Sujiwo Tedjo menambahkan, “Jika tidak ada kebenaran tetapi dalam kehidupan sehari-hari, harus ada tafsir yang Anda yakini. Kamu harus bersikap. Bahasa itu dibikin manusia untuk mempermudah dan berlibet, bahasa juga menjebak. Makanya orang perlu musik”.

Foto: Eka Kurniawan

Pak Kyai Tohar menambahkan, “Saya ingin mengingatkan kita harus waspada pada setiap kata, kalimat, dan bahasa. Kita juga harus punya pegangan, di Maiyah ada yang namanya tadabbur. Menurut saya dalam tafsir ada urusan ‘kuasa pengetahuan’, kalau Al Quran Anda harus punya ilmu, tetapi kalau tadabur sangat mungkin, apapun yang kita gali dan pelajari itu membikin kita lebih baik atau tidak atau bahkan tadabur itu bisa mendekatkan kita kepada Sang Pencipta atau tidak.

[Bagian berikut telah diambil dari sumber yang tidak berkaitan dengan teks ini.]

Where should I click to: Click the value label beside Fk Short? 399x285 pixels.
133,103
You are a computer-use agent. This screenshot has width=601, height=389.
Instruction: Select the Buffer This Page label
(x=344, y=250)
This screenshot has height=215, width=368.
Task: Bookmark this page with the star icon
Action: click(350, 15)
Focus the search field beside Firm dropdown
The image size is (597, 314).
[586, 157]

We make the road by walking, berjalan dengan membuat jalan. Jika kita menggunakan tafsir, debat nya panjang. Tadabur adalah yang penting, apa yang kita tadaburi membikin kita baik atau tidak. Tafsir menurut saya adalah kuasa”.

Pak Muzamil menambahkan, “Memang dalam Al Quran itu tidak ada kalimat secara verbal untuk ‘tafsir’ itu tidak ada. Tetapi untuk tadabur itu ada. Tafsir itu lahir karena kebutuhan akademik, jadi belakangan lahirnya. Bahwa Al Quran itu butuh dipelajari secara akademik, maka muncul ilmu tafsir, kemudian dibutuhkan perangkat-perangkat ilmu yang lain. Di antaranya ilmu nahwu yang digagas oleh Sayyidina Ali. Padahal tafsir itu butuh ilmu nahwu, juga butuh ilmu shorof, balaghoh, dan lainnya”.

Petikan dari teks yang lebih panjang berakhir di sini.